Find the word "pixels" below. Copy each line that has it.

Collected data
---*---
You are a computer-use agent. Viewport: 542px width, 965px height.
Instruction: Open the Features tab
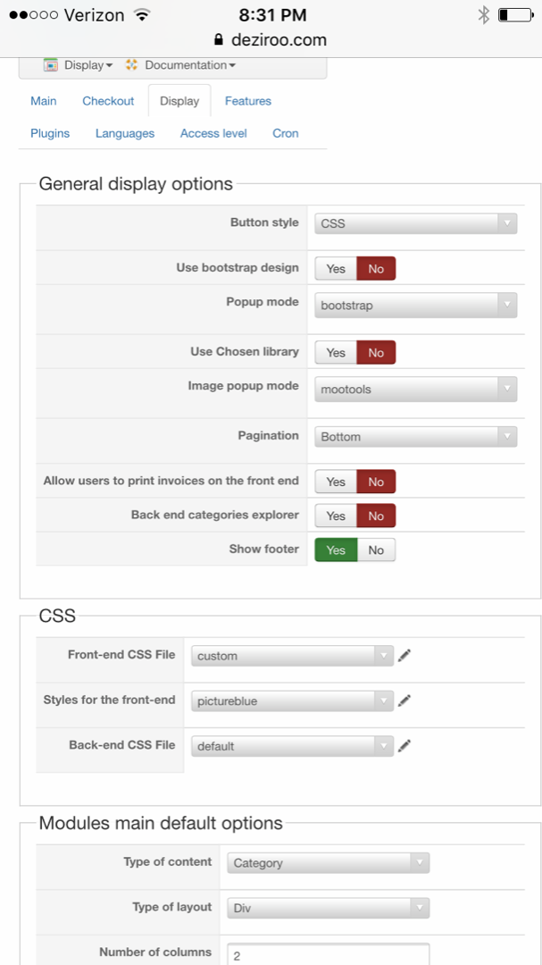click(x=248, y=101)
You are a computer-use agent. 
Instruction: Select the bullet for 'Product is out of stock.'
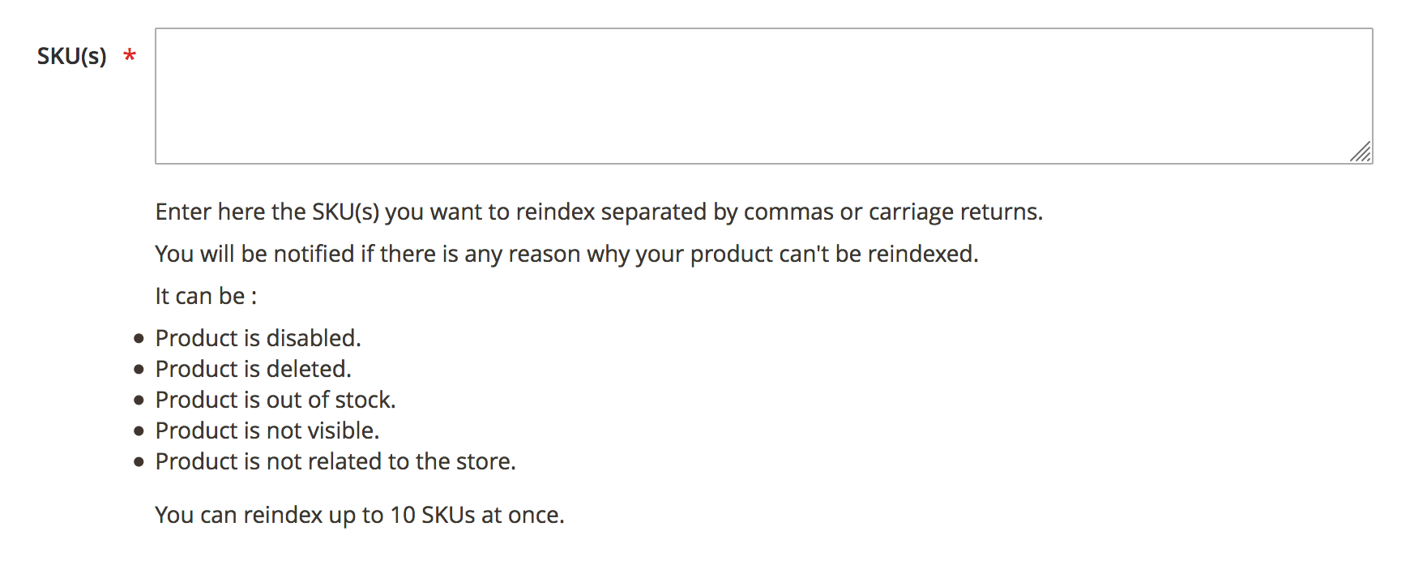139,401
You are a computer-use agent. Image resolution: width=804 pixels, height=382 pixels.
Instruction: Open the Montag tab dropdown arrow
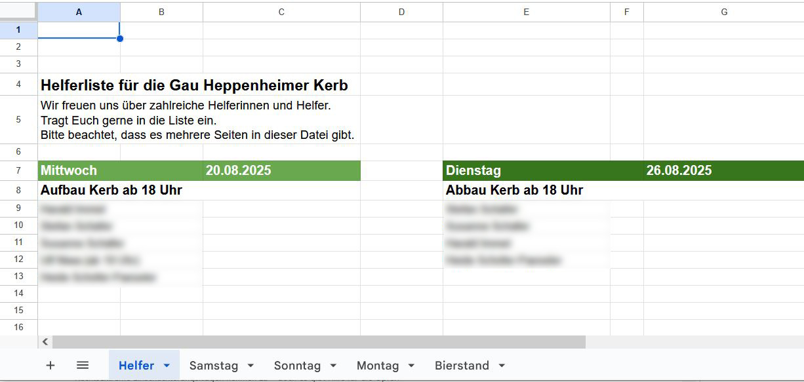pos(411,366)
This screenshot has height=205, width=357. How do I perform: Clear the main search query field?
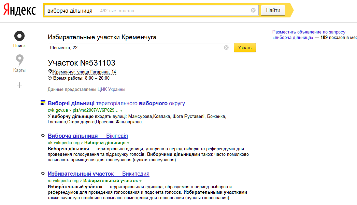coord(253,10)
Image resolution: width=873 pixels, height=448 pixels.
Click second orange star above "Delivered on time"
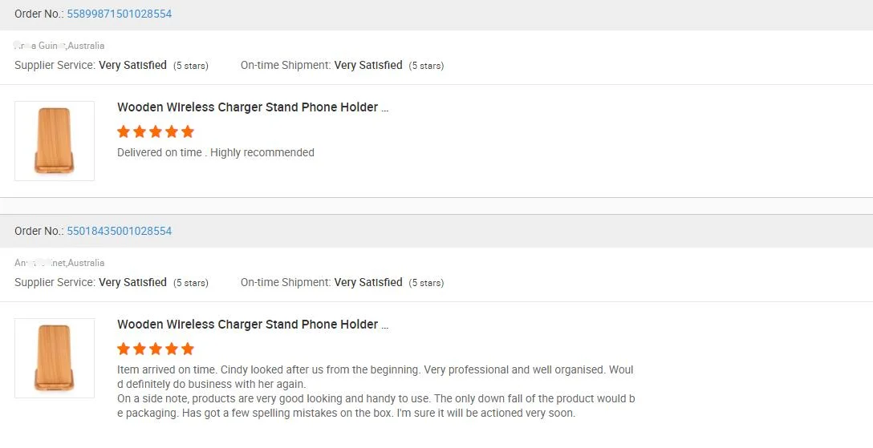(x=140, y=131)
---*---
* _SOLUTION FOR THIS PROBLEM_
You are a computer-use agent. Image resolution: width=804 pixels, height=382 pixels.
Image resolution: width=873 pixels, height=448 pixels.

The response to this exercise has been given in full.